Our struggle is between setting our own values or adopting the values of the system. Under our current form of late-stage capitalism, earning potential is the ultimate value. Capitalism rewards those with rare skills (like playing basketball real good or math smarts) or people who are adept at exploiting the system for profit (hedge fund managers, ruthless entrepreneurs.) But these are not necessarily the skills that families and communities actually need to thrive.
The pandemic exposed the lies of our valuation system by noting which workers were actually “essential”—and it wasn’t hedge fund managers. And while there have been union gains post-pandemic, there has, sadly, been no great revaluation of janitors over NBA players.
This skewed understanding of work’s value extends into families and relationships as well. Among full-time moms, it’s not uncommon to have partners who devalue their care work or say things like “you don’t get a vote in __ financial decision because you don’t earn any money.” This assumption of capitalist values turns what ought to be a partnership into a hierarchy where one partner holds power over the other.
This is tragic in part because it makes us lose sight of what people and communities actually need to thrive. We need good care for our children, the disabled, and the elderly. We need safe water, healthy food, a clean environment. We need neighbors who help and look out for each other. And yes, we need cars and computers and entertainment all the people who make them, but it’s a mistake to say that the work of a software engineer or a movie star is more valuable than that of a nanny or a janitor.
What we need is to wrest our values from the clutches of capitalism and reevaluate what success looks like for us and for our children. What if we started defining “success” by the strength of our community ties instead of our buying power? It would transform not only our lives, but our planet.
As for me, I am a work in progress. I feel proud of the community I’ve built.
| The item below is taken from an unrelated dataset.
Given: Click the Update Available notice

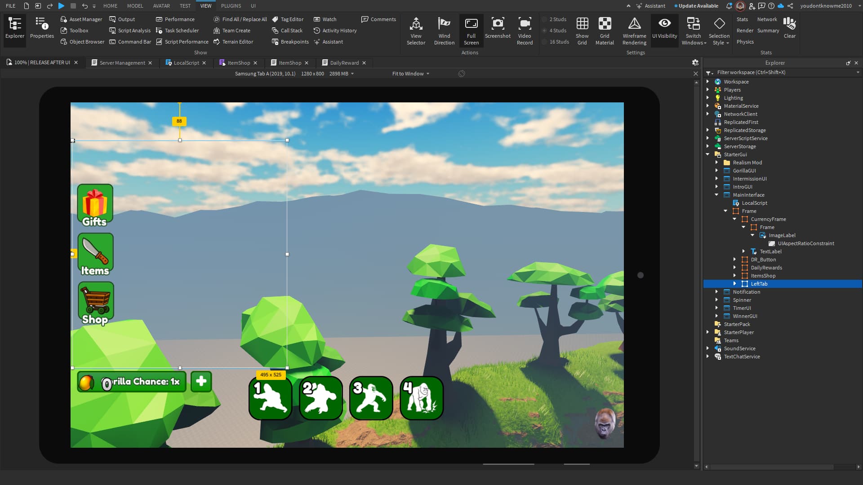Looking at the screenshot, I should coord(698,6).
I love having time to write, to care for myself and my kids, and to serve my community, even if I don’t earn much. I would still love to write a bestseller, though.
Do you feel like a “success”? What would you need to have or do in order to consider yourself successful? Is your earning potential closely tied to your notion of “success”?
BONUS MATERIALS:
Since jury duty is an important but undervalued job, here’s my fav meme ever:
I struggle with this so much. I have worked hard my entire life, and I’m proud of what I’ve done. But I’ve never made the kind of money that would support a family. And because of that, the work I have done looks … cheap. Less meaningful. Add to that the fact that I never advocated for higher pay; I just trusted that my employers cared and were paying me market wages. And I was often wrong. (The exception was my short spell as a public school teacher, when a union assured I’d be paid a living wage. Not a pittance, as is popularly understood — it was a true middle-class income, with good benefits.) Now, nearing retirement, I’m faced with the accounting of what I’ve earned across my entire life, and it’s disheartening. I have to remind myself of what you’ve written here: those numbers are not my worth.
Earning a living in the arts and sciences (at least in academia) are probably the most precarious in our society. As a former physicist who also have musician friends, I found the financial outlook for artists and scientists to be very similar. There are very few positions available, the pay is awful, and there is no security unless one is among the top performers. And yet we love our professions to the point that we sacrifice all creature comforts in order to succeed. And then at some point, reality sets in and we either change to another more marketable field or we teach (I ended up doing both). In a free market economy, I am afraid that arts and sciences are considered to be a luxury. OK, I can accept that but what I find extremely frustrating is that certain professions which are of high value to society, e.g., primary/secondary school teachers, are still given very low pay-grades.